- **Required action**
From top to bottom, each entry below must be reproduced exactly.

- **Extracted entries**
□ □ □ □ □

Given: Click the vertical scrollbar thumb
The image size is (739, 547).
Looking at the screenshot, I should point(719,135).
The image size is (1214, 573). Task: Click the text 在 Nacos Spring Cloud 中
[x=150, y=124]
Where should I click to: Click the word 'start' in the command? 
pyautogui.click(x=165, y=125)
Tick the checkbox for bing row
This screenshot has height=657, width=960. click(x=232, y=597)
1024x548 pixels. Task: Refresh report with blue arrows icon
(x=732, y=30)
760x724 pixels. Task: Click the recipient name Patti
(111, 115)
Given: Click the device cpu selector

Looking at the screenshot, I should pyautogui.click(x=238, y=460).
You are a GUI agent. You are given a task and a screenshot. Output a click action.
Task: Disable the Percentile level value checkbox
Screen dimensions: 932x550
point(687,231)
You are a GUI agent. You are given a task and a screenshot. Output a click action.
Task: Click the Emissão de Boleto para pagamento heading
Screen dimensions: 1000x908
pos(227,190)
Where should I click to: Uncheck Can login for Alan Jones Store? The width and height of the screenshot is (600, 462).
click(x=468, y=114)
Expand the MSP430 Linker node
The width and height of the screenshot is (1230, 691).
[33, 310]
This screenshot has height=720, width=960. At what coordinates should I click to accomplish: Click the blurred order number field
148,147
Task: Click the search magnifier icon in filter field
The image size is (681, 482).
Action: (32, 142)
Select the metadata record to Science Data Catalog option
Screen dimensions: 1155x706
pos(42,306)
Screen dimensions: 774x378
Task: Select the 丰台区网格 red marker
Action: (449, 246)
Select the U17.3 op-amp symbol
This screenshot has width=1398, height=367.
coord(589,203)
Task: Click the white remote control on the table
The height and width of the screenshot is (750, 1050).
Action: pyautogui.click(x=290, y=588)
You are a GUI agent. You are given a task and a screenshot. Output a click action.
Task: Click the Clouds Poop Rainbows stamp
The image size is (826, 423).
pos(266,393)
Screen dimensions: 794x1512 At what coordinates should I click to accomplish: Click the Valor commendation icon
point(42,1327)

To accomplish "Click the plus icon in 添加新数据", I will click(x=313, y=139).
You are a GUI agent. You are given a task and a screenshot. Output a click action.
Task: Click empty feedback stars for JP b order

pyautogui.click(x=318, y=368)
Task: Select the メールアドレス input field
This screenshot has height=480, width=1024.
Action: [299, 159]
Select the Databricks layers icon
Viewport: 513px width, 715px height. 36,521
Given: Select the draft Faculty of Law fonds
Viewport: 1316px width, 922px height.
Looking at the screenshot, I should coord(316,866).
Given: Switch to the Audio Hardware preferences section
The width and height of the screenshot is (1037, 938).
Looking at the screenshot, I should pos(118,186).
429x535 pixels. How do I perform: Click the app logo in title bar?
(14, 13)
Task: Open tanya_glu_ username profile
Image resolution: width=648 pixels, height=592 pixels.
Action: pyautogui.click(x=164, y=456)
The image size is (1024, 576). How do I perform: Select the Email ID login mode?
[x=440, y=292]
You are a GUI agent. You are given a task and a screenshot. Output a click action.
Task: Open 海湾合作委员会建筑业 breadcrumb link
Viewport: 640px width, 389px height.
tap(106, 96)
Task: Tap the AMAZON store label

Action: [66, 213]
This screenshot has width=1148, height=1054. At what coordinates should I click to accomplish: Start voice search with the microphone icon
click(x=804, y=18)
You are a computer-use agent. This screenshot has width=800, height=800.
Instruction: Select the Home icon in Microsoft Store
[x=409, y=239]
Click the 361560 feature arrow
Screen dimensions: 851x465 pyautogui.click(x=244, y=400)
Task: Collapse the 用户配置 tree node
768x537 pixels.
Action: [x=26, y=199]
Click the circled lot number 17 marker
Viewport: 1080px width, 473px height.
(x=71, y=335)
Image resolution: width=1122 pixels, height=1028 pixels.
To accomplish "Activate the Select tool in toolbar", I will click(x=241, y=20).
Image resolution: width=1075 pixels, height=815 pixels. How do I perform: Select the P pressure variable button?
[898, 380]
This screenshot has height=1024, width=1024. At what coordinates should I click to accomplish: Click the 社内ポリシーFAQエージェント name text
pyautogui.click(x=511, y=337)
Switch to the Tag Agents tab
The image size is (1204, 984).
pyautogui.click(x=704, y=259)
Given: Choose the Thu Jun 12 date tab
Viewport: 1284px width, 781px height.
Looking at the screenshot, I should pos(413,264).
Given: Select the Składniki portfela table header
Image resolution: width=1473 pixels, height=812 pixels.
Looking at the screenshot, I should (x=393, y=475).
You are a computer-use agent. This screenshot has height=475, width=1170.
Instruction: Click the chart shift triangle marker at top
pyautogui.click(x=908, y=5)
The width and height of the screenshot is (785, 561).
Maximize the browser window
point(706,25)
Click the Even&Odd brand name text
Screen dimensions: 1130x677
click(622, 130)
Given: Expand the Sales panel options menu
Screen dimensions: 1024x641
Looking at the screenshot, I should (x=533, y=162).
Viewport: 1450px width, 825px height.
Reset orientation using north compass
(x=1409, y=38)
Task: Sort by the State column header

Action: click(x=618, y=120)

□ □ □ □ □

- **Response area**
Given: Click the vertical scrollbar thumb
The image size is (739, 547).
Looking at the screenshot, I should point(719,135).
The image size is (1214, 573). Task: Click the text 在 Nacos Spring Cloud 中
[x=150, y=124]
Where should I click to: Click the word 'start' in the command? 
pyautogui.click(x=165, y=125)
Tick the checkbox for bing row
This screenshot has height=657, width=960. click(x=232, y=597)
1024x548 pixels. Task: Refresh report with blue arrows icon
(x=732, y=30)
760x724 pixels. Task: Click the recipient name Patti
(111, 115)
Given: Click the device cpu selector

Looking at the screenshot, I should pyautogui.click(x=238, y=460).
You are a GUI agent. You are given a task and a screenshot. Output a click action.
Task: Disable the Percentile level value checkbox
Screen dimensions: 932x550
point(687,231)
You are a GUI agent. You are given a task and a screenshot. Output a click action.
Task: Click the Emissão de Boleto para pagamento heading
Screen dimensions: 1000x908
pos(227,190)
Where should I click to: Uncheck Can login for Alan Jones Store? The width and height of the screenshot is (600, 462).
click(x=468, y=114)
Expand the MSP430 Linker node
The width and height of the screenshot is (1230, 691).
[33, 310]
This screenshot has height=720, width=960. At what coordinates should I click to accomplish: Click the blurred order number field
148,147
Task: Click the search magnifier icon in filter field
The image size is (681, 482).
Action: (32, 142)
Select the metadata record to Science Data Catalog option
Screen dimensions: 1155x706
pos(42,306)
Screen dimensions: 774x378
Task: Select the 丰台区网格 red marker
Action: (449, 246)
Select the U17.3 op-amp symbol
This screenshot has width=1398, height=367.
coord(589,203)
Task: Click the white remote control on the table
The height and width of the screenshot is (750, 1050).
Action: pyautogui.click(x=290, y=588)
You are a GUI agent. You are given a task and a screenshot. Output a click action.
Task: Click the Clouds Poop Rainbows stamp
The image size is (826, 423).
pos(266,393)
Screen dimensions: 794x1512 At what coordinates should I click to accomplish: Click the Valor commendation icon
point(42,1327)

To accomplish "Click the plus icon in 添加新数据", I will click(x=313, y=139).
You are a GUI agent. You are given a task and a screenshot. Output a click action.
Task: Click empty feedback stars for JP b order

pyautogui.click(x=318, y=368)
Task: Select the メールアドレス input field
This screenshot has height=480, width=1024.
Action: [299, 159]
Select the Databricks layers icon
Viewport: 513px width, 715px height. 36,521
Given: Select the draft Faculty of Law fonds
Viewport: 1316px width, 922px height.
Looking at the screenshot, I should coord(316,866).
Given: Switch to the Audio Hardware preferences section
The width and height of the screenshot is (1037, 938).
Looking at the screenshot, I should pos(118,186).
429x535 pixels. How do I perform: Click the app logo in title bar?
(14, 13)
Task: Open tanya_glu_ username profile
Image resolution: width=648 pixels, height=592 pixels.
Action: pyautogui.click(x=164, y=456)
The image size is (1024, 576). How do I perform: Select the Email ID login mode?
[x=440, y=292]
You are a GUI agent. You are given a task and a screenshot. Output a click action.
Task: Open 海湾合作委员会建筑业 breadcrumb link
Viewport: 640px width, 389px height.
tap(106, 96)
Task: Tap the AMAZON store label

Action: [66, 213]
This screenshot has width=1148, height=1054. At what coordinates should I click to accomplish: Start voice search with the microphone icon
click(x=804, y=18)
You are a computer-use agent. This screenshot has width=800, height=800.
Instruction: Select the Home icon in Microsoft Store
[x=409, y=239]
Click the 361560 feature arrow
Screen dimensions: 851x465 pyautogui.click(x=244, y=400)
Task: Collapse the 用户配置 tree node
768x537 pixels.
Action: [x=26, y=199]
Click the circled lot number 17 marker
Viewport: 1080px width, 473px height.
(x=71, y=335)
Image resolution: width=1122 pixels, height=1028 pixels.
To accomplish "Activate the Select tool in toolbar", I will click(x=241, y=20).
Image resolution: width=1075 pixels, height=815 pixels. How do I perform: Select the P pressure variable button?
[898, 380]
This screenshot has height=1024, width=1024. At what coordinates should I click to accomplish: Click the 社内ポリシーFAQエージェント name text
pyautogui.click(x=511, y=337)
Switch to the Tag Agents tab
The image size is (1204, 984).
pyautogui.click(x=704, y=259)
Given: Choose the Thu Jun 12 date tab
Viewport: 1284px width, 781px height.
Looking at the screenshot, I should pos(413,264).
Given: Select the Składniki portfela table header
Image resolution: width=1473 pixels, height=812 pixels.
Looking at the screenshot, I should (x=393, y=475).
You are a computer-use agent. This screenshot has height=475, width=1170.
Instruction: Click the chart shift triangle marker at top
pyautogui.click(x=908, y=5)
The width and height of the screenshot is (785, 561).
Maximize the browser window
point(706,25)
Click the Even&Odd brand name text
Screen dimensions: 1130x677
click(622, 130)
Given: Expand the Sales panel options menu
Screen dimensions: 1024x641
Looking at the screenshot, I should (x=533, y=162).
Viewport: 1450px width, 825px height.
Reset orientation using north compass
(x=1409, y=38)
Task: Sort by the State column header

Action: click(x=618, y=120)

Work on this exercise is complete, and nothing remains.